Last week, Yahoo extended the deadline for potential bidders to submit proposals to acquire the Silicon Valley company. Already reports have surfaced that companies like Verizon and Google are seeking to make a move, but today it seems that the parent company of the U.K.-based Daily Mail is in talks with private equity firms to make its own bid for Yahoo.
Things are getting interesting.
The Wall Street Journal reports that if the Daily Mail actually submits a bid, it could take one of two forms: A private equity partner would acquire Yahoo’s core web business, with the Daily Mail taking over the news and media properties, or the private equity partner would acquire Yahoo’s core web business and merge the media and news properties into the Daily Mail’s online operations.
Reports indicate that as many as 40 firms have expressed interest in what Yahoo has to offer, but how many are actually serious remains unknown.

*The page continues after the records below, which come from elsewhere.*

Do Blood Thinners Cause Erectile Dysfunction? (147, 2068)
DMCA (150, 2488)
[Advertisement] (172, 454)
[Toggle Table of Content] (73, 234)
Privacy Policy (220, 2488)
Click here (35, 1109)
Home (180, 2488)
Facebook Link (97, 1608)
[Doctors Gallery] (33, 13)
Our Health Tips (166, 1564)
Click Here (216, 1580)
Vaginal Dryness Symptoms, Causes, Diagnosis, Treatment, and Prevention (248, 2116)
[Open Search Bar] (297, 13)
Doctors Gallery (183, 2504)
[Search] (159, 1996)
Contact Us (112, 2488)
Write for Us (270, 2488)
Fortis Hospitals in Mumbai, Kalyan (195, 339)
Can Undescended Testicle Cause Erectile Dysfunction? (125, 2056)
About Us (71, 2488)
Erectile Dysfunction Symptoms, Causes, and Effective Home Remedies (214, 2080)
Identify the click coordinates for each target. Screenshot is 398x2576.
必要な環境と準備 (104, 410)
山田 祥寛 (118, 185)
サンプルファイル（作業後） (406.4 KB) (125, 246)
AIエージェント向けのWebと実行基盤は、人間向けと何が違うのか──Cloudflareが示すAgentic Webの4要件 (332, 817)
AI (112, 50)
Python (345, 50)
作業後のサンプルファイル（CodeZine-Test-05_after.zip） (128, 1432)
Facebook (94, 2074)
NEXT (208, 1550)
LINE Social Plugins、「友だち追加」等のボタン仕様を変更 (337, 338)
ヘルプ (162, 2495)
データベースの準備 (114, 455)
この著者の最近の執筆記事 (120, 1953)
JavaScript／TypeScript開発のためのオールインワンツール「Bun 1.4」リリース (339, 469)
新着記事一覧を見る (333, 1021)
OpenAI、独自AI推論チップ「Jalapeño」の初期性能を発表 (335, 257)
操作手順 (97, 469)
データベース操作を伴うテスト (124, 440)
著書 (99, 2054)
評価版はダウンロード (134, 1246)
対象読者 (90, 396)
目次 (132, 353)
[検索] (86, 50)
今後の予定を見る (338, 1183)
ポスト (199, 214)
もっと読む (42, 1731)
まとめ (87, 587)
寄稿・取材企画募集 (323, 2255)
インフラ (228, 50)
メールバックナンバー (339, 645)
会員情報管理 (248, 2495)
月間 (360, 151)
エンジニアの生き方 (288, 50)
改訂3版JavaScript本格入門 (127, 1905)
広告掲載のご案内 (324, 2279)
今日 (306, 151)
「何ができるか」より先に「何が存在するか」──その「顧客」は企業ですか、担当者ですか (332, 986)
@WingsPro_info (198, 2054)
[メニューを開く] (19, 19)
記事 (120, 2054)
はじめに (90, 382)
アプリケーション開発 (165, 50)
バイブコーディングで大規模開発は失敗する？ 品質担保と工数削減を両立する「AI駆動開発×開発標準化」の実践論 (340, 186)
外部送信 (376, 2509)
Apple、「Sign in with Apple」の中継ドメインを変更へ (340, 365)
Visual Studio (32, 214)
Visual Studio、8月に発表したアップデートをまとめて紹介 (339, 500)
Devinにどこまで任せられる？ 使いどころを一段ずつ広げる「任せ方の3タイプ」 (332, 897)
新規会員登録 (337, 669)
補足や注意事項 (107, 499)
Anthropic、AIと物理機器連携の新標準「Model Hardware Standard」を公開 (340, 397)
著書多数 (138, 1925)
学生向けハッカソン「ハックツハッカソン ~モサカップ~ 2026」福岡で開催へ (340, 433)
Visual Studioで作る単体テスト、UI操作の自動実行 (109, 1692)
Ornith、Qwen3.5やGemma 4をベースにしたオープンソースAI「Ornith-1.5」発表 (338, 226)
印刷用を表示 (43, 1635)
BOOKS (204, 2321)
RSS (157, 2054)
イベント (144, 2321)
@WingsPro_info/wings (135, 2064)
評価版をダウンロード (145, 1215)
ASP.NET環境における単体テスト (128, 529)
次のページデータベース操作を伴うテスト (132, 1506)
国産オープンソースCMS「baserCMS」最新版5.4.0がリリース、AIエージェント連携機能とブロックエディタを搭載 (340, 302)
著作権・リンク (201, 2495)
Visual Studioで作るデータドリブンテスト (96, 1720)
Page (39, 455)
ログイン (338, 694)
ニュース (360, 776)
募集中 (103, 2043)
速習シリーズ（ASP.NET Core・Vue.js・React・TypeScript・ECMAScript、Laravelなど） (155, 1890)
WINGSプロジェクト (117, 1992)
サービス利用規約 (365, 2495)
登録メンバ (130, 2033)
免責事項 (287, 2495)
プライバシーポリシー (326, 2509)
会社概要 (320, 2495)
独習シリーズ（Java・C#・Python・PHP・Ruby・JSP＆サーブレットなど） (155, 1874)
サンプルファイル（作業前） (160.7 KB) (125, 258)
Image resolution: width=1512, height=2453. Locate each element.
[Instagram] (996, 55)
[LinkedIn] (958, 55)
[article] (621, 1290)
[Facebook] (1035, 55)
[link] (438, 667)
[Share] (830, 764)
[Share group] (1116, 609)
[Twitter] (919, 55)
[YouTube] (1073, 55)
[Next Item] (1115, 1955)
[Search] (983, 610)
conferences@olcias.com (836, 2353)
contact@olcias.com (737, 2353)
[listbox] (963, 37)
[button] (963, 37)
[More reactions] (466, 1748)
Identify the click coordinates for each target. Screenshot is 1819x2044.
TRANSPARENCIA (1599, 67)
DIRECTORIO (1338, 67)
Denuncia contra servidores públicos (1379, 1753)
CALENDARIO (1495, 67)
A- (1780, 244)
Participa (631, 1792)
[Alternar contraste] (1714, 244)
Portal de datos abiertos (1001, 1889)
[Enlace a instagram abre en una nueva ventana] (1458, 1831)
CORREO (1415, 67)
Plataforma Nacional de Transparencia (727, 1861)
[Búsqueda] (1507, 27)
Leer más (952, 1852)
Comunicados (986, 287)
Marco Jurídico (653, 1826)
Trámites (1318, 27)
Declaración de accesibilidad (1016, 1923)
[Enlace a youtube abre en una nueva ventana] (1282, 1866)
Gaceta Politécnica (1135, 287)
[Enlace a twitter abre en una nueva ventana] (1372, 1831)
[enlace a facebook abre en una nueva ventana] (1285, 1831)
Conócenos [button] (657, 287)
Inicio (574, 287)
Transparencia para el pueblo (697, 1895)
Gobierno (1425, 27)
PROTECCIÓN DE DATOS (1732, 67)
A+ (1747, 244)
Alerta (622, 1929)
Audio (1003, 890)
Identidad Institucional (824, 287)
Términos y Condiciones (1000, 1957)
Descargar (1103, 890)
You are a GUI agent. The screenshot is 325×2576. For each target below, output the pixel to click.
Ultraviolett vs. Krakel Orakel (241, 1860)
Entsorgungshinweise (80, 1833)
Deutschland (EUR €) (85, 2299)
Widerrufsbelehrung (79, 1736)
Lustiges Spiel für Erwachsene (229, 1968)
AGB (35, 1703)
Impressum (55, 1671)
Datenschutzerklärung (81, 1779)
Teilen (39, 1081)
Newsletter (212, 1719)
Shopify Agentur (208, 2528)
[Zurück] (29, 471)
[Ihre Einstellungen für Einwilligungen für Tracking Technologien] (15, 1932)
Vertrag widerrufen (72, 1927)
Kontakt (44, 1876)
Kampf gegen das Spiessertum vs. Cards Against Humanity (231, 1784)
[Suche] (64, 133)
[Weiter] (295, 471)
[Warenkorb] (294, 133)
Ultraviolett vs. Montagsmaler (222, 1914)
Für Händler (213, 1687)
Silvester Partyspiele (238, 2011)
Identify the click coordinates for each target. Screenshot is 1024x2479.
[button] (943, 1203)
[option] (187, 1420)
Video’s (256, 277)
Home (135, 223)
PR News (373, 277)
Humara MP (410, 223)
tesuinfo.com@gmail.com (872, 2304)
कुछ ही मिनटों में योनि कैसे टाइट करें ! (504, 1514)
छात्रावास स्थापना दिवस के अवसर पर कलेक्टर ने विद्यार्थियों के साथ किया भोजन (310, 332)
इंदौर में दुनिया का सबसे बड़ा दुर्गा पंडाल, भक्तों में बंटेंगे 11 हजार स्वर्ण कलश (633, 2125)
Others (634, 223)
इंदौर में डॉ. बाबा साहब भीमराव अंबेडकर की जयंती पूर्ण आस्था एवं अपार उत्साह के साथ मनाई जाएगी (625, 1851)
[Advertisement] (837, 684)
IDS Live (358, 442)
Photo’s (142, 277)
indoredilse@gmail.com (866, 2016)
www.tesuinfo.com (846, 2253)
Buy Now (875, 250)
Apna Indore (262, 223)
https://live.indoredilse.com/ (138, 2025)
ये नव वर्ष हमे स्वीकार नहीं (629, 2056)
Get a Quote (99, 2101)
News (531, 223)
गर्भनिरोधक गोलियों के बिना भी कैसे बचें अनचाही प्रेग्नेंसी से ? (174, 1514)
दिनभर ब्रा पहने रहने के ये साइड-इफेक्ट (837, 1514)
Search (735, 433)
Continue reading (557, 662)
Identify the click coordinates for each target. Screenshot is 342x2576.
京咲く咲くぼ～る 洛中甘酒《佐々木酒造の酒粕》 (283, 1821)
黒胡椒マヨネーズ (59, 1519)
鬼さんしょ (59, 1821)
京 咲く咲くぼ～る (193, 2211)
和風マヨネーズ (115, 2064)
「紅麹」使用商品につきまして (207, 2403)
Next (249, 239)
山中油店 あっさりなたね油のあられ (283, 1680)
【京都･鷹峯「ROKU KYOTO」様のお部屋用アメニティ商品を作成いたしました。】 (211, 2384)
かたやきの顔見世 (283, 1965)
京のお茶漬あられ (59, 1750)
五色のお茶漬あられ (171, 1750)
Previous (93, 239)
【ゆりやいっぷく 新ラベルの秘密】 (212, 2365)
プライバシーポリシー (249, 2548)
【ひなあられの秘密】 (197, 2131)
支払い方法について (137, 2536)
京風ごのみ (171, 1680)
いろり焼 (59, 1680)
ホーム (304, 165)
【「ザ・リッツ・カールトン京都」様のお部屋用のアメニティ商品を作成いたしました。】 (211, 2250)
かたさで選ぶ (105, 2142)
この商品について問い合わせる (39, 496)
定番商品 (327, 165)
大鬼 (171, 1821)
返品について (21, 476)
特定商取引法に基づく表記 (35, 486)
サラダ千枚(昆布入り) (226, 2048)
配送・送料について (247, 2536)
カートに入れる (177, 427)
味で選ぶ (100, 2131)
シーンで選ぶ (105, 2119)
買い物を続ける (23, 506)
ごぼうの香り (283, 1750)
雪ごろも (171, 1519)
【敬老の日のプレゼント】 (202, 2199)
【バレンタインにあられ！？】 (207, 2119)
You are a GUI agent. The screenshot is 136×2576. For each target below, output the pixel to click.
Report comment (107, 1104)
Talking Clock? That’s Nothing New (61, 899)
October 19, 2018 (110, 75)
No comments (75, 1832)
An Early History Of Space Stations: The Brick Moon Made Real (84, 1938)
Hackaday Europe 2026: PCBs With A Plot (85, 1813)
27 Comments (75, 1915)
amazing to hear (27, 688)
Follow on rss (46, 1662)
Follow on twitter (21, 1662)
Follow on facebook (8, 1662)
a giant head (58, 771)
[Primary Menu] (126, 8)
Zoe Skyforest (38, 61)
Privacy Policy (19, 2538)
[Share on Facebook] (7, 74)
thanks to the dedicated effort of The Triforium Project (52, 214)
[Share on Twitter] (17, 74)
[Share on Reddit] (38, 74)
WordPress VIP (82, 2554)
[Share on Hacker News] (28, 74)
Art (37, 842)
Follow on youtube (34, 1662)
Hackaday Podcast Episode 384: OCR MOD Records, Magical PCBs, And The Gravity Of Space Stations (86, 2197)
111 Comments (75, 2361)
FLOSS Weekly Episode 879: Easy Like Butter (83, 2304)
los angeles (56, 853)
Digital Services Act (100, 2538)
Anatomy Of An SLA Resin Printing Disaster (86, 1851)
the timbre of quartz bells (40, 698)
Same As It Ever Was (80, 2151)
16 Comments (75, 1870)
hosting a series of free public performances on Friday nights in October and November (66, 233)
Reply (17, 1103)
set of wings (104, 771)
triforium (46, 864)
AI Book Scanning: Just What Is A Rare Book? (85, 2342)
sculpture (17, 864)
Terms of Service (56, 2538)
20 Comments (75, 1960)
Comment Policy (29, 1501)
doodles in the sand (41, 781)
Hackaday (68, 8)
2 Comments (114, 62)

Time Inc. is perhaps one of the few well-known publication and media companies contemplating a bid, drawing some parallels with the Daily Mail.
Yahoo has been focusing on how to sell its core internet business since December. After some shareholders flip-flopped on whether the company should spin out its Alibaba holdings into a standalone company, the remaining option became to part with Yahoo’s core business. During its Q4 2015 earnings, the firm revealed that it was implementing an “aggressive strategic plan” to streamline the company, hopefully in a move to make it more enticing to potential buyers. As a result, it decided to let go of 15 percent of its workforce, or 9,000 employees and fewer than 1,000 contractors.
According to documents obtained by Re/code, the financial situation at Yahoo isn’t great. It’s said that revenue at the company is dropping by close to 15 percent and earnings by over 20 percent. So while quite a few companies are contemplating bids, the real test will be to see which ones can stomach the seemingly dire circumstances Yahoo finds itself in and remain adamant that they can use its offerings.